▸ Exercise requirements: Nothing but the lines from the one with "UP17622688 - yt" through the last line of the data should be restated, each word for word.
___ Data section ___
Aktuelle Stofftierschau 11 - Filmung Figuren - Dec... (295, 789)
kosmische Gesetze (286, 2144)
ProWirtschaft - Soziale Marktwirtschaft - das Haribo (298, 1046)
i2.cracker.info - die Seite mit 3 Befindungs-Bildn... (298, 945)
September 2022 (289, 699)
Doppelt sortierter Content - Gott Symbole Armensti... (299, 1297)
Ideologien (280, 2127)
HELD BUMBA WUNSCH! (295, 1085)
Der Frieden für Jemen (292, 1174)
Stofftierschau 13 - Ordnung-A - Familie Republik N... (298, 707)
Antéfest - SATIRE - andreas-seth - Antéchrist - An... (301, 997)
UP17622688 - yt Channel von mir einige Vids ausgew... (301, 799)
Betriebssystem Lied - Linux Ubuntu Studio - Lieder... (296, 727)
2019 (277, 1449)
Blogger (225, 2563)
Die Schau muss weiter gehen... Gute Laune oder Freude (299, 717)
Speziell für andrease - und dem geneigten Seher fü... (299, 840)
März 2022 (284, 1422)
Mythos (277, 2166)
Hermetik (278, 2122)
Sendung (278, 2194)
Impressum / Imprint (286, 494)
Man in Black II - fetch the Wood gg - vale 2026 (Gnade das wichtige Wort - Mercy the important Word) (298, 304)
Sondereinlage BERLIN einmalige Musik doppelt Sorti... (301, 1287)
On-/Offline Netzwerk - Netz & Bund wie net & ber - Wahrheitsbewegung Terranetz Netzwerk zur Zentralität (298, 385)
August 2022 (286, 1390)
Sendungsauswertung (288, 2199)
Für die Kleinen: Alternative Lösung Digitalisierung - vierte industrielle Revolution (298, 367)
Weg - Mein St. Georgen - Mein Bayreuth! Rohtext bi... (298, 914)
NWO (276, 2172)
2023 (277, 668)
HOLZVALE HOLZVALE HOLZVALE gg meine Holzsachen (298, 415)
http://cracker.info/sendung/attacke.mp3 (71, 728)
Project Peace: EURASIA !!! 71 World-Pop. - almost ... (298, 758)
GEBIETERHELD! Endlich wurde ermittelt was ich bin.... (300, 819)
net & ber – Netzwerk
___
▸ Response to this exercise:
UP17622688 - yt Channel von mir einige Vids ausgew... (301, 799)
Betriebssystem Lied - Linux Ubuntu Studio - Lieder... (296, 727)
2019 (277, 1449)
Blogger (225, 2563)
Die Schau muss weiter gehen... Gute Laune oder Freude (299, 717)
Speziell für andrease - und dem geneigten Seher fü... (299, 840)
März 2022 (284, 1422)
Mythos (277, 2166)
Hermetik (278, 2122)
Sendung (278, 2194)
Impressum / Imprint (286, 494)
Man in Black II - fetch the Wood gg - vale 2026 (Gnade das wichtige Wort - Mercy the important Word) (298, 304)
Sondereinlage BERLIN einmalige Musik doppelt Sorti... (301, 1287)
On-/Offline Netzwerk - Netz & Bund wie net & ber - Wahrheitsbewegung Terranetz Netzwerk zur Zentralität (298, 385)
August 2022 (286, 1390)
Sendungsauswertung (288, 2199)
Für die Kleinen: Alternative Lösung Digitalisierung - vierte industrielle Revolution (298, 367)
Weg - Mein St. Georgen - Mein Bayreuth! Rohtext bi... (298, 914)
NWO (276, 2172)
2023 (277, 668)
HOLZVALE HOLZVALE HOLZVALE gg meine Holzsachen (298, 415)
http://cracker.info/sendung/attacke.mp3 (71, 728)
Project Peace: EURASIA !!! 71 World-Pop. - almost ... (298, 758)
GEBIETERHELD! Endlich wurde ermittelt was ich bin.... (300, 819)
net & ber – Netzwerk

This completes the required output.